▸ The problem:
Please show every line in the entries below that includes the word "pixel".

----

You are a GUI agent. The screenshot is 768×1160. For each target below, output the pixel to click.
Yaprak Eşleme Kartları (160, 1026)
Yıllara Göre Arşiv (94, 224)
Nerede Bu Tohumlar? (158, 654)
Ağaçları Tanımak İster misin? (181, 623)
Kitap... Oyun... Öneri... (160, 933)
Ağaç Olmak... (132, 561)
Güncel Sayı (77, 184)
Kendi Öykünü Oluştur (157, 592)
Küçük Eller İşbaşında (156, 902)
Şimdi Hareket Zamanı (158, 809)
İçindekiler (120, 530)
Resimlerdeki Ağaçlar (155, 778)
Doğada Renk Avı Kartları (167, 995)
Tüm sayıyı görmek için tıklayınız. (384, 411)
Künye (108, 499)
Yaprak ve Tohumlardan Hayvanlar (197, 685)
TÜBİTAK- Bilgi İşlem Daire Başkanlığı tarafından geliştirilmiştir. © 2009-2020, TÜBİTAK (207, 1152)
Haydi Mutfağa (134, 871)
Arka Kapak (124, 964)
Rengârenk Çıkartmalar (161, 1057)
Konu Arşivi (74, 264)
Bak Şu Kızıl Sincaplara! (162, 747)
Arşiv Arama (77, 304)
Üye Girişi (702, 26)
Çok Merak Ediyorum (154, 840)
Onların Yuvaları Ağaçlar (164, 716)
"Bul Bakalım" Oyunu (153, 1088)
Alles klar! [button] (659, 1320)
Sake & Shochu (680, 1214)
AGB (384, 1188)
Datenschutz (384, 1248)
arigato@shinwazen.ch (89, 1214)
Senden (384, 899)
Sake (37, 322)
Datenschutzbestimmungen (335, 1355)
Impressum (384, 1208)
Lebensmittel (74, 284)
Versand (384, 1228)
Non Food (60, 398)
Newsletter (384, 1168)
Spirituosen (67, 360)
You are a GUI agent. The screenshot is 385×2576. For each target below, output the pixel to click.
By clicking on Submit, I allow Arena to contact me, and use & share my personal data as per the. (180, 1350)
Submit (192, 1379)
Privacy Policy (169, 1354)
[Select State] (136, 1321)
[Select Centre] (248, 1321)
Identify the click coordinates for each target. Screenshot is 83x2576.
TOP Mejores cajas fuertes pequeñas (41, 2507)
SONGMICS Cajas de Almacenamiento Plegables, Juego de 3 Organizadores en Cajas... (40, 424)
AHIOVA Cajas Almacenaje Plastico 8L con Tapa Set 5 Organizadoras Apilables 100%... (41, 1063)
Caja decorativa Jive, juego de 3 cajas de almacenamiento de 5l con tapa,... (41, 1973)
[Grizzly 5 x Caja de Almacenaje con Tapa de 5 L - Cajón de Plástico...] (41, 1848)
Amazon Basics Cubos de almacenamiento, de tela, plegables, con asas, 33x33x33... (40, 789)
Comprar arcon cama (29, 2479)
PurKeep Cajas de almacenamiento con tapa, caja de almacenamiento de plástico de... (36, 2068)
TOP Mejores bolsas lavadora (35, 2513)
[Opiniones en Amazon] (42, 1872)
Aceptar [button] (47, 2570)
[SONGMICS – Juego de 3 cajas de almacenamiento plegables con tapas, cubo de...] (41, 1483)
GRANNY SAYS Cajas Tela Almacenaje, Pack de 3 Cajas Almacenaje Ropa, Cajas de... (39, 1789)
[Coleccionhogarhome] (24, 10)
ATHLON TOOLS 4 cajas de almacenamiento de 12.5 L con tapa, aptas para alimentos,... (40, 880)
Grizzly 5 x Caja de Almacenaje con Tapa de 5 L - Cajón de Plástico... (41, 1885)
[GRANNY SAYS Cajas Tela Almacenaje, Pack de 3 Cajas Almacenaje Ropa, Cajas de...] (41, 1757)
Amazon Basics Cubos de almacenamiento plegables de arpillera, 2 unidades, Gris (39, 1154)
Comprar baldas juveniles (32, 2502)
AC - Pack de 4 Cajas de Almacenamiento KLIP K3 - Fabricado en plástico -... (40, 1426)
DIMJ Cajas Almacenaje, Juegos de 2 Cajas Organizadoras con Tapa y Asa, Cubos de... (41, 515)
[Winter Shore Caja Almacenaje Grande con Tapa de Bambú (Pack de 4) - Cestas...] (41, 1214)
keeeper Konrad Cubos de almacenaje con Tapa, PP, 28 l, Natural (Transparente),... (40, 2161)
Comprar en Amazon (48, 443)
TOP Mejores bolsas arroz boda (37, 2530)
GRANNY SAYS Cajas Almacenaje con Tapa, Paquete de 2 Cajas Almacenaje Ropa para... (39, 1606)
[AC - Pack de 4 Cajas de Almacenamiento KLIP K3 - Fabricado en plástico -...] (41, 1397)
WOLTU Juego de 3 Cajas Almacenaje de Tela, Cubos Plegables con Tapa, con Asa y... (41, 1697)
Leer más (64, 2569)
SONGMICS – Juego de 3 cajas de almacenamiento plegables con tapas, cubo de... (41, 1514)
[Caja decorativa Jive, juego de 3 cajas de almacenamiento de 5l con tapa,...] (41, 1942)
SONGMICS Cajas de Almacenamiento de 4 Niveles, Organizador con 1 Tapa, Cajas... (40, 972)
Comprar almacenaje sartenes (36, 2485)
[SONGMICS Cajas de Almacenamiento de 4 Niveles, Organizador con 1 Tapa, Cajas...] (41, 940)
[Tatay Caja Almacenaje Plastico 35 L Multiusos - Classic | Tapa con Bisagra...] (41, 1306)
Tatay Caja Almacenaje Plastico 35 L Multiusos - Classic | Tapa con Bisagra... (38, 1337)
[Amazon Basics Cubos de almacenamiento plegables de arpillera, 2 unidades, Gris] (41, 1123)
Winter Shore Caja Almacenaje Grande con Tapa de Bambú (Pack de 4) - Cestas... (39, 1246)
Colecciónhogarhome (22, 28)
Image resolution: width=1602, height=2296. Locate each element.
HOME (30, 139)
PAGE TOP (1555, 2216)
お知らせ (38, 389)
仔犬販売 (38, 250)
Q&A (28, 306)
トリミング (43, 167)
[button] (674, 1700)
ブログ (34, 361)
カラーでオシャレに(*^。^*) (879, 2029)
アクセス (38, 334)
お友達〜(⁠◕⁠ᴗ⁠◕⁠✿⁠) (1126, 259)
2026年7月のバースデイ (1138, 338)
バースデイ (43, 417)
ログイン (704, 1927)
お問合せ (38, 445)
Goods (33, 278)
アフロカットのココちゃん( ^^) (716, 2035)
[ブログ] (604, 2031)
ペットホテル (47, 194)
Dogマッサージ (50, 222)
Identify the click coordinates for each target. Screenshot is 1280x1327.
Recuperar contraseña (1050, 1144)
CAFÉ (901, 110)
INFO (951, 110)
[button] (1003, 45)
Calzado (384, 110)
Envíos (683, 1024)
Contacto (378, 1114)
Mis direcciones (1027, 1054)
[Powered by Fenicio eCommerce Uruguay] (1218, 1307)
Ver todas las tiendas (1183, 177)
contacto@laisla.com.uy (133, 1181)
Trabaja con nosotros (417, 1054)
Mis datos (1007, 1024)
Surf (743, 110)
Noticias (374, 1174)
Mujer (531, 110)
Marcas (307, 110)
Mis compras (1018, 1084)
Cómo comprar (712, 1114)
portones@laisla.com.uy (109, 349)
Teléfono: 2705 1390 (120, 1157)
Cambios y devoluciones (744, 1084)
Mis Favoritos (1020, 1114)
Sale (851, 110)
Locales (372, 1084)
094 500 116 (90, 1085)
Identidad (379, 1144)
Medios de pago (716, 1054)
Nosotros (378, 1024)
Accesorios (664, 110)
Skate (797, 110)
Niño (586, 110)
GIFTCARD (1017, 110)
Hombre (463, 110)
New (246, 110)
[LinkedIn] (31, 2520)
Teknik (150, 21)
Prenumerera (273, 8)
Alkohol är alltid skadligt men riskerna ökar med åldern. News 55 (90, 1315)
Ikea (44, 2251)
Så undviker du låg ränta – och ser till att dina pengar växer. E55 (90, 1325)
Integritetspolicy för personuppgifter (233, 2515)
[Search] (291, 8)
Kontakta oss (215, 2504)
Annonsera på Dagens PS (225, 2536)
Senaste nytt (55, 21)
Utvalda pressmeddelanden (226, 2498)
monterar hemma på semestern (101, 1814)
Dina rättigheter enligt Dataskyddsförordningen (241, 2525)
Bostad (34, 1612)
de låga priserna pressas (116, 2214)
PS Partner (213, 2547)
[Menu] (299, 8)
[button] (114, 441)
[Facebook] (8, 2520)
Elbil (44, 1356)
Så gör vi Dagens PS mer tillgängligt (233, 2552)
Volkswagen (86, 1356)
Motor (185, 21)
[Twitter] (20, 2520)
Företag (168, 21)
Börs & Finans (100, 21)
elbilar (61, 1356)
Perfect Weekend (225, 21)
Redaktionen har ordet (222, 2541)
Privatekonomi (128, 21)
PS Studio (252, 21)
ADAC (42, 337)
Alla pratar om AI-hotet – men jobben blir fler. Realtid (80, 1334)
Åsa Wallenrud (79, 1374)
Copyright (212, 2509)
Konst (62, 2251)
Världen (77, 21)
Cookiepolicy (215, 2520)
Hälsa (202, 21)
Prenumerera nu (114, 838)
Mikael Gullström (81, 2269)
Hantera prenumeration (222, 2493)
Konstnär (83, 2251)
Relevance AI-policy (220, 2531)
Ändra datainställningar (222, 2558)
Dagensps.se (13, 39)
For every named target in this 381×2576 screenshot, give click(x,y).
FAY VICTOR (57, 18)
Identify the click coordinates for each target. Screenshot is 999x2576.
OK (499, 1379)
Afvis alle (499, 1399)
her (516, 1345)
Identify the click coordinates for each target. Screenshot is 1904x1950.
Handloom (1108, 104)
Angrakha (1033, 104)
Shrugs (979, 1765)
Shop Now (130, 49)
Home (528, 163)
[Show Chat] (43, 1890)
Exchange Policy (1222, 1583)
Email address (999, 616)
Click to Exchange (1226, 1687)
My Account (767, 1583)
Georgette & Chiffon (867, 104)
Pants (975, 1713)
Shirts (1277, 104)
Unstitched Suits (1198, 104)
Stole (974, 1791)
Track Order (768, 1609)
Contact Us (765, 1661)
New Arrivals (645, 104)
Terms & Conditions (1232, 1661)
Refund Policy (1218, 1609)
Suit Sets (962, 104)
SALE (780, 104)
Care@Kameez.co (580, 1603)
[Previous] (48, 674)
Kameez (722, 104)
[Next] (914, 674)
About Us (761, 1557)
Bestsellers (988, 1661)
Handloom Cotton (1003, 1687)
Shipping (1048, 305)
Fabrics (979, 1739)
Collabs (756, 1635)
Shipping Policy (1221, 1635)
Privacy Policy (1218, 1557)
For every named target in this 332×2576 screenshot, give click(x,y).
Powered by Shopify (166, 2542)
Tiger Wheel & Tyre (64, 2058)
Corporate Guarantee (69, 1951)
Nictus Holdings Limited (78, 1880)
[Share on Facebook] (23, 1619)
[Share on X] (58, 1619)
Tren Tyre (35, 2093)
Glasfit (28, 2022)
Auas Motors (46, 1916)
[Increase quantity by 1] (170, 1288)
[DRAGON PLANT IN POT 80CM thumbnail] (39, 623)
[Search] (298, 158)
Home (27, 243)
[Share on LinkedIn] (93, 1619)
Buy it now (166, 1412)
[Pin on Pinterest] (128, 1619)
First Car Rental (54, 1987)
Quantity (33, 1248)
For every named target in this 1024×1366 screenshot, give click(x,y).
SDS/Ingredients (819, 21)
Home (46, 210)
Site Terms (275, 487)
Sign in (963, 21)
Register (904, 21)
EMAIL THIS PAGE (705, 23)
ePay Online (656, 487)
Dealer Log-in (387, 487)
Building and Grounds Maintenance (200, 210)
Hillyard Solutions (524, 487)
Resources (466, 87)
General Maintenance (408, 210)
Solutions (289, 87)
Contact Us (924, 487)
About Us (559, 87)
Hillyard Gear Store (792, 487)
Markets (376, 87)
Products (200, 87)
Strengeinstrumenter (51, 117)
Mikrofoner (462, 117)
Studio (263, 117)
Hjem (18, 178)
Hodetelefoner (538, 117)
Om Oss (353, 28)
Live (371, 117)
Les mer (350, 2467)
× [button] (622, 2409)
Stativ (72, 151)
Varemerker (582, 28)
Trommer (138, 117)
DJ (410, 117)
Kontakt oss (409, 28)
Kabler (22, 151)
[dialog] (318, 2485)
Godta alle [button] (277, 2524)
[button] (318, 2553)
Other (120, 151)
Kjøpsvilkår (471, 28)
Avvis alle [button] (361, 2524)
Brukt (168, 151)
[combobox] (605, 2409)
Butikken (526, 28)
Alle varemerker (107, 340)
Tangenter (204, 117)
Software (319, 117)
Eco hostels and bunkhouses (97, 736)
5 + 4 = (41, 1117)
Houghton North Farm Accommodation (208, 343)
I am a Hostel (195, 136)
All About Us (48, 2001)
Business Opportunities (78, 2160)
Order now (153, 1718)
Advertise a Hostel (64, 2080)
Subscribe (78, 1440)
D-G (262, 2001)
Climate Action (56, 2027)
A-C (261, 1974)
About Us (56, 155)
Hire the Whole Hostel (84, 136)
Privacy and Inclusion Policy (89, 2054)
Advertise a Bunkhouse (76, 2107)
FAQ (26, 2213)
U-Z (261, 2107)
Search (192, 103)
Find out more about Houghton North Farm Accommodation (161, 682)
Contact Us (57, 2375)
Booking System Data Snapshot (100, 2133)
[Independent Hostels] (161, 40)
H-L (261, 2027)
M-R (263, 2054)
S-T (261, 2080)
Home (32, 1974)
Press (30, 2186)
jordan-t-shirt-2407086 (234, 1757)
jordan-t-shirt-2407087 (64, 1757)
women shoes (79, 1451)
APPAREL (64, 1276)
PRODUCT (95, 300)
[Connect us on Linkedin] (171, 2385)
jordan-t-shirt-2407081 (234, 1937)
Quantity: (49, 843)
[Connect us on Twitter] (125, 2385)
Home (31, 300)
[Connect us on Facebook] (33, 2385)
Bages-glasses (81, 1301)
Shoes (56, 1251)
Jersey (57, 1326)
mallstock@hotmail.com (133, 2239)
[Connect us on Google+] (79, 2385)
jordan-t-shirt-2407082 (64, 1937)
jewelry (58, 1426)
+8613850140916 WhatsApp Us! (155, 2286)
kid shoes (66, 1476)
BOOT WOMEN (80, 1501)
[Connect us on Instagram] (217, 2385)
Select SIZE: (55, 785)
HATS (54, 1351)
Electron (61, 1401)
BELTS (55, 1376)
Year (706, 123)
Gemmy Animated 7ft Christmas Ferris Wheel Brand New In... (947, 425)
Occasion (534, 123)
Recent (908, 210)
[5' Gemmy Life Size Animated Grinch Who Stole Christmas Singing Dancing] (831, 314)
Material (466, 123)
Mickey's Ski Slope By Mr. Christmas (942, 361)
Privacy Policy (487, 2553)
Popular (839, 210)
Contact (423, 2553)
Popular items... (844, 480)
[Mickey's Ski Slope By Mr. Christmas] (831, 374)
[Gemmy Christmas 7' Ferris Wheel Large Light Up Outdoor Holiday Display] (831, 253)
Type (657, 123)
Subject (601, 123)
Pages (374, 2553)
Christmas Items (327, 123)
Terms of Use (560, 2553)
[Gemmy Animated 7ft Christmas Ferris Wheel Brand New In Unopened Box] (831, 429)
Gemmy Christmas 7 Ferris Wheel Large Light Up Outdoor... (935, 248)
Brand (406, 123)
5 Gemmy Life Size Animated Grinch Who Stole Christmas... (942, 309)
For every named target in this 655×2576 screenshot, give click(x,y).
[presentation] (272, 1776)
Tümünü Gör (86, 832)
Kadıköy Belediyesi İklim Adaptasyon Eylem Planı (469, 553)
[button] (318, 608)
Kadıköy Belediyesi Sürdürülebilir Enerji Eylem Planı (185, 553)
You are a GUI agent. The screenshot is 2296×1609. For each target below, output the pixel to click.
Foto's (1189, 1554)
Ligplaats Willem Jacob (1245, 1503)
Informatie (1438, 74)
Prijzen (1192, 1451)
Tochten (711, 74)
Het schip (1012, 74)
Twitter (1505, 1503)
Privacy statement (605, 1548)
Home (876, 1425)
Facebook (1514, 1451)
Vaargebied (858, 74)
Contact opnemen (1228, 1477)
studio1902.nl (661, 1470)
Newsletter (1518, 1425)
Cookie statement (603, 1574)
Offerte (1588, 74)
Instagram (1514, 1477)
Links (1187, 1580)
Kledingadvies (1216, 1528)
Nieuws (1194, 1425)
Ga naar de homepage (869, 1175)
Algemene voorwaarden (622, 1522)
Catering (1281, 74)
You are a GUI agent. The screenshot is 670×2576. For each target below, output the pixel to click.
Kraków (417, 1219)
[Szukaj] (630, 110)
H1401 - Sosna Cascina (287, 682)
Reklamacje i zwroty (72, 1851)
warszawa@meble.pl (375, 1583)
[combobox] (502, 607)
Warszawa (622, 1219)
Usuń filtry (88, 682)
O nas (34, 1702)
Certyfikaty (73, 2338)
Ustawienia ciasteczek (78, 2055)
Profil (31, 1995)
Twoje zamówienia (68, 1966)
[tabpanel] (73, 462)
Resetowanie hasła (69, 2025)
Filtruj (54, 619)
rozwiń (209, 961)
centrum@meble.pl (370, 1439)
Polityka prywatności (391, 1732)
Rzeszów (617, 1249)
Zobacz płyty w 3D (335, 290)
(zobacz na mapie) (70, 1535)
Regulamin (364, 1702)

----

▸ Response box:
You are a GUI agent. The screenshot is 768×1160. For each target below, output the pixel to click.
You are a GUI agent. The screenshot is 385×2576. For each target below, output the pixel to click.
You are a GUI agent. The screenshot is 2296×1609. For each target below, output the pixel to click.
You are a GUI agent. The screenshot is 670×2576. For each target below, output the pixel to click.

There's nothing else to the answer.